As a percentage, how much of our total taxes do you think should be spent on social security and welfare? Before you come up with your number, try to think of all the things we expect our federal government to do when it comes to health, education, defence, major infrastructure, international relations and disaster relief (just to name a few).
Good, now keep your nominated percentage in mind.
A few days ago, I published an editorial on the state of the federal budget and how it represents Turnbull’s biggest challenge. Within that, one of the biggest challenges lies in welfare spending, which is expected to amount to a whopping $154 billion out of the total budget spend of $434 billion in 2015/16.

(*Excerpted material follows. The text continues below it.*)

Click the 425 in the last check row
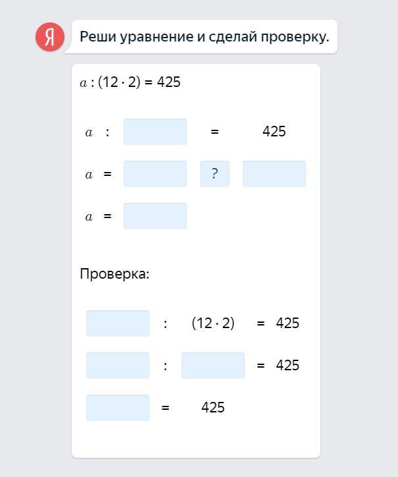Screen dimensions: 398x477 point(213,408)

That is, 35.5% of all our taxes will be spent on welfare. How did you go with your number?
Some people have an over the thumb rule that you should give 10% of what you have to those more needy. As you can see, the federal government saw that number, raised it and then took a leak on it some time ago – which I suppose is easy when you’re doing it with other people’s money.
Of course, when it comes to the genuinely needy, welfare is an essential part of any civilised society’s budget. However, when families on incomes of up to $155,000 are entitled to claim a handout, you know something is terribly wrong with the system:
‘Although the Abbott Government also tightened meanstesting for family payments, a family can earn up to $155,000 a year with three high-school aged children before they stop receiving Family Tax Benefit A‘.
Yes, those sounds you can hear are your taxes weeping.
Assistance to ‘families with children’ amounts to $38.1 billion, so it looks like there’s quite a bit of fat that could be trimmed there. New Social Services Minister Christian Porter’s comments are encouraging. However, the final decision will be Turnbull’s. Does he have the fortitude to cut the middle class welfare?